Doug Strand (Contact PI)
University of Texas Southwestern
Chad Vezina (PI)
University of Wisconsin-Madison
Lower urinary tract dysfunction (LUTD) is nearly ubiquitous in men of advancing age and involves a dynamic interplay among the prostate, bladder and urethra. The cellular and molecular mechanisms of prostate enlargement are largely unknown. Furthermore, bladder dysfunction persists in a third of men after transurethral resection of the prostate, but the cellular basis of bladder remodeling and dysfunction are poorly understood. Contemporary single cell sequencing technologies could fundamentally revitalize our knowledge of LUTD as they have for other diseases. Unfortunately, most investigators are unable to access bladder, urethra and prostate from young and aged, disease-free males (controls) to leverage these technologies and determine how cellular behaviors change with age and disease. Moreover, the cost to deploy single cell sequencing makes a comprehensive examination of the lower urinary tract untenable for most investigators.

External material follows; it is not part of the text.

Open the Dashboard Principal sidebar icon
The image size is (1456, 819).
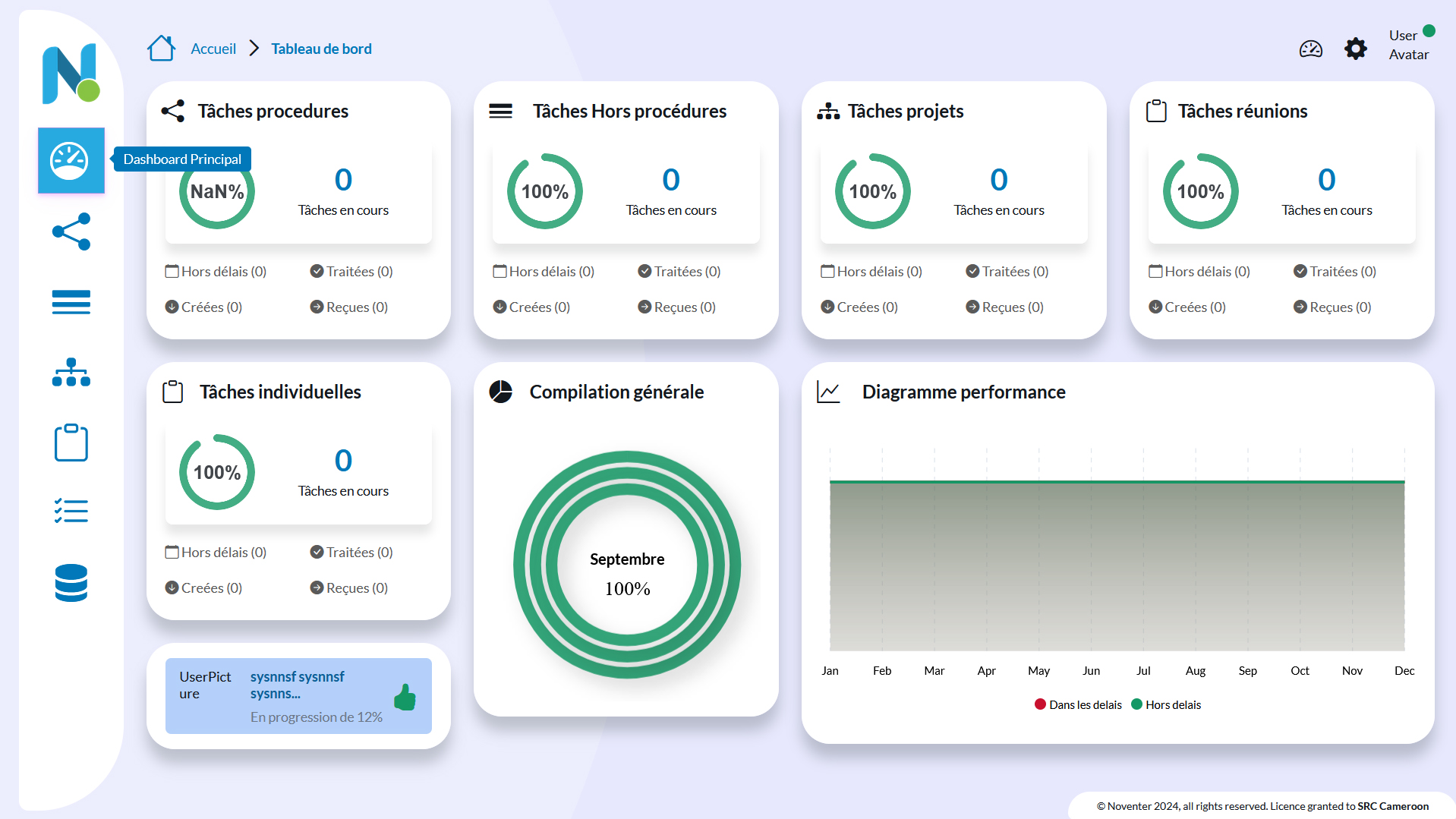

The proposed studies will conduct scRNA/scATAC-seq of the human prostate, urethra and bladder from young disease-free male organ donors and men of advancing age with clinically-defined BPH and detrusor overactivity. Disease-specific regulatory networks will be identified and linked to clinical phenotypes. A searchable database will be created to query processed data and request tissue specimens. The overarching goal is to eliminate barriers to primary human tissue research. For years, we have tried to test specific mechanistic hypotheses about LUTD without a thorough molecular and cellular characterization of the normal vs. diseased state. These foundational resources will generate new testable hypotheses about LUTD, lead to the creation of better animal models, and expand the diversity of investigators in LUTD research.
We will use single cell sequencing data that only we have already generated on the mouse bladder, urethra and prostate to inform our development of transgenic mice carrying cell-specific and inducible Cre recombinase in lower urinary tract stromal cell types. These new resources will enable researchers to test hypotheses arising from human LUT cell scRNA/scATAC-seq data. An innovative split-Cre approach, in which Cre recombinase fragments are driven from two independent gene promoters, will be used to ensure organ and cell specificity. Split-Cre mice will be used to trace the lineage of bladder, urethral and prostate stromal cells during clinically-relevant induction of LUTD. A genetic approach will be deployed to singly remove each cell type from the lower urinary tract to determine how it contributes to baseline urinary physiology and response to bladder outlet obstruction. Quantitative urinary voiding phenotypes from these mice will be linked via a database to single cell sequencing data, enabling investigators to formulate cause-and-effect hypotheses. Though the resources generated here will focus on male LUTD and control tissues to establish a controlled human experimental framework, the resource is scalable and in the future can expand to include tissues and research models relevant to female benign urologic diseases and urologic cancer.